Bowie: The Final Act – A Heartbreaking Resurrection 10 Years After His Death
Bowie: The Final Act – A 10-Year Anniversary Documentary

A decade after the world seemingly spun off its axis, a new documentary offers a profound and heartbreaking look at the final creative act of David Bowie. 'Bowie: The Final Act' airs on Saturday 3 January at 10pm on Channel 4, marking ten years since the rock icon's death on 10 January 2016, just two days after the release of his prophetic final album, 'Blackstar'.

The Arc of a Stardust Career

Director Jonathan Stiasny's film avoids dwelling solely in the catacombs of Bowie's final days. Instead, it charts the seismic arc of his career, beginning at a zenith: the 1983 Serious Moonlight tour. This period saw Bowie achieve MTV-era, Pepsi-ad fame, a stratospheric success that ironically led to a creative ennui, drying out his unique artistic voice under the very spotlight he craved.
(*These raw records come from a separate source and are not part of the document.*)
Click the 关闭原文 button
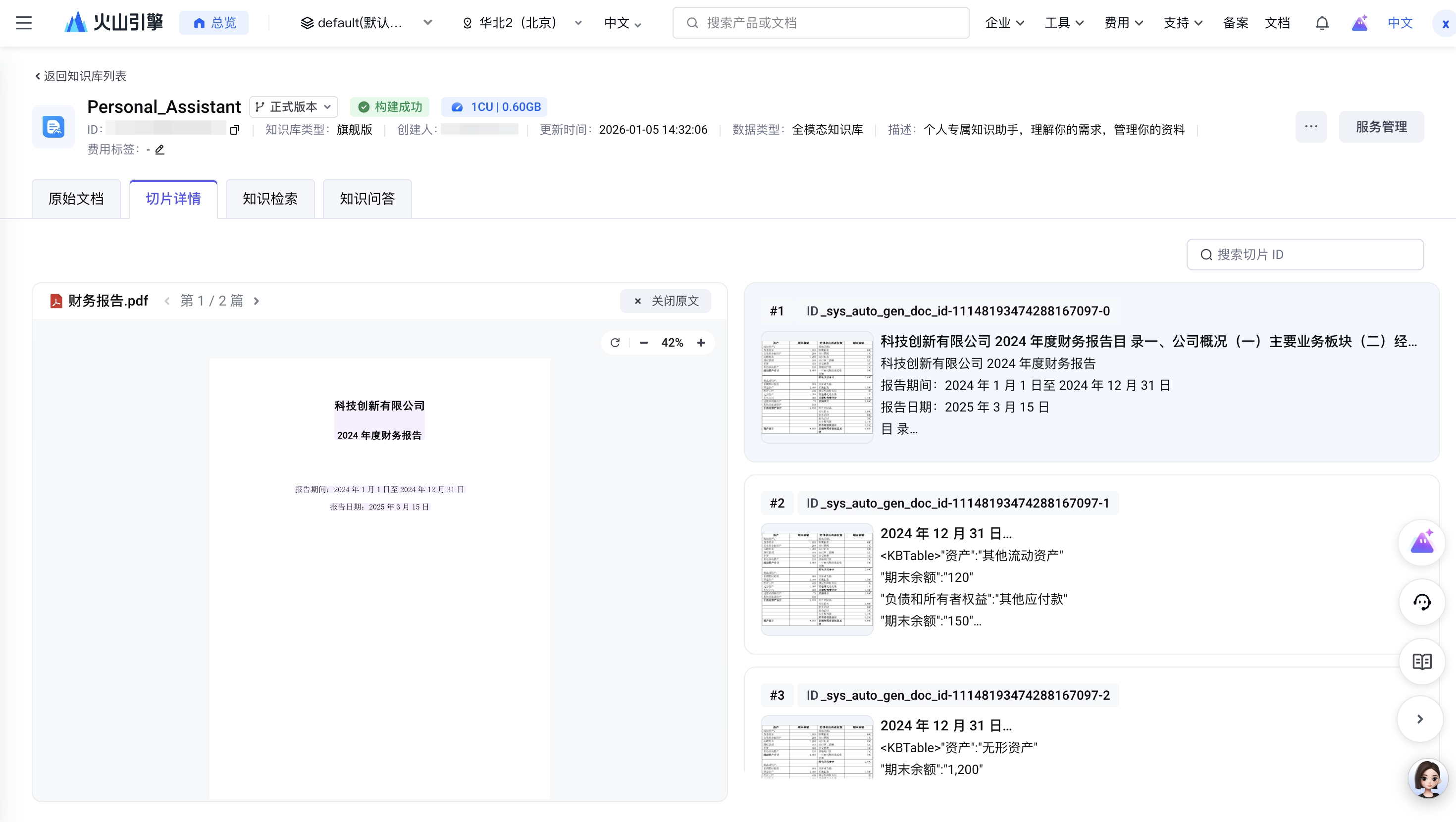This screenshot has height=822, width=1456. [x=665, y=301]
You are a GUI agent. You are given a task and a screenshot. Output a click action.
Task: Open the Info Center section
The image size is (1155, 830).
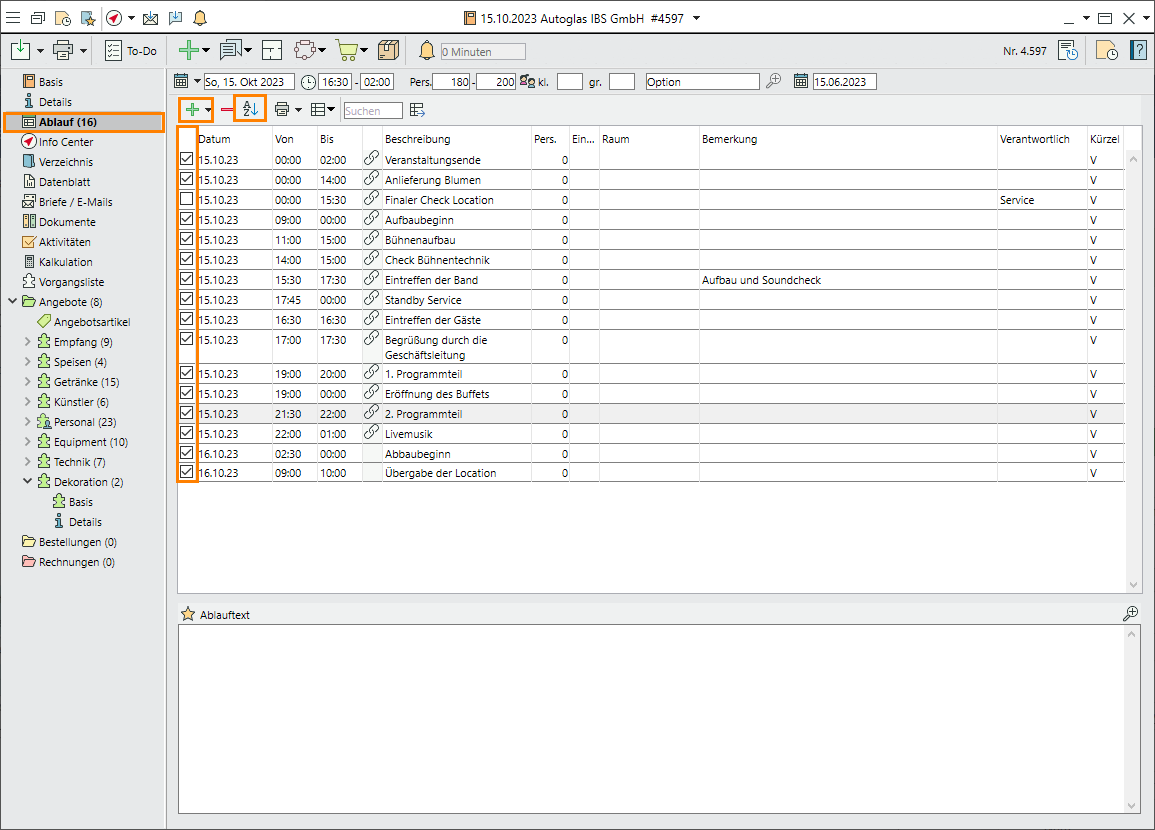point(65,142)
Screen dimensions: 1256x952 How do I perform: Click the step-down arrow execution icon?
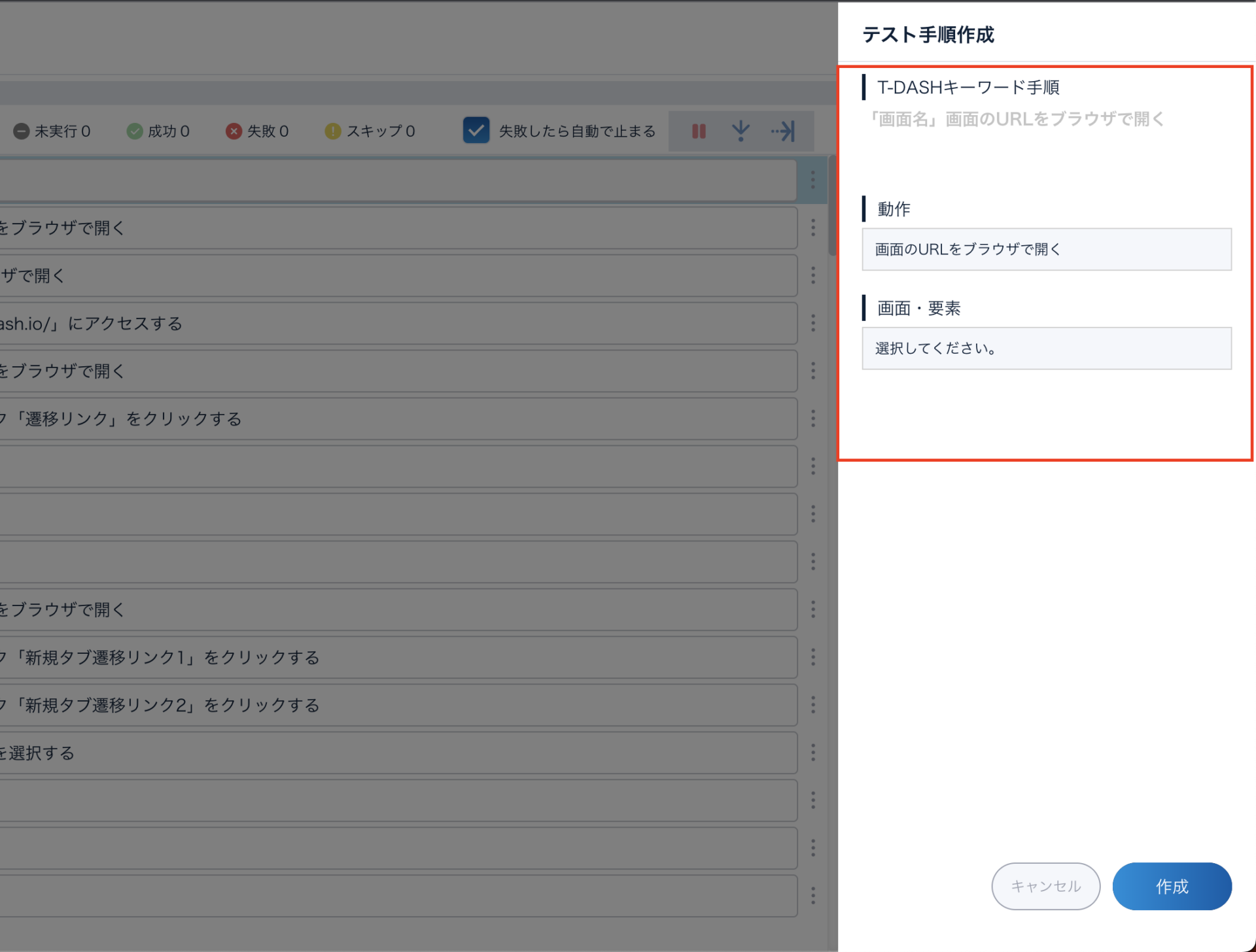tap(741, 131)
The documentary then ricochets through the highlights and, crucially, the low points of his journey. Contributors including producer Tony Visconti, musician Goldie, and novelist Hanif Kureishi provide insight. Kureishi recalls Bowie's pattern of forming intense, absorptive friendships before moving on, a poignant reminder of the personal debris often left in the wake of creative genius.

Exploring the Lonely Genius and the 'Vulcan Pimp Suits'

An unusual theme is the film's focus on the minor notes and misfires within a stellar career. It revisits poorly received albums and crises of confidence. In one stark scene, Melody Maker writer Jon Wilde reads his scathing 1991 review of 'Tin Machine II', which concluded with the brutal line: "Sit down man: you're a fucking disgrace." Bowie reportedly cried upon reading it.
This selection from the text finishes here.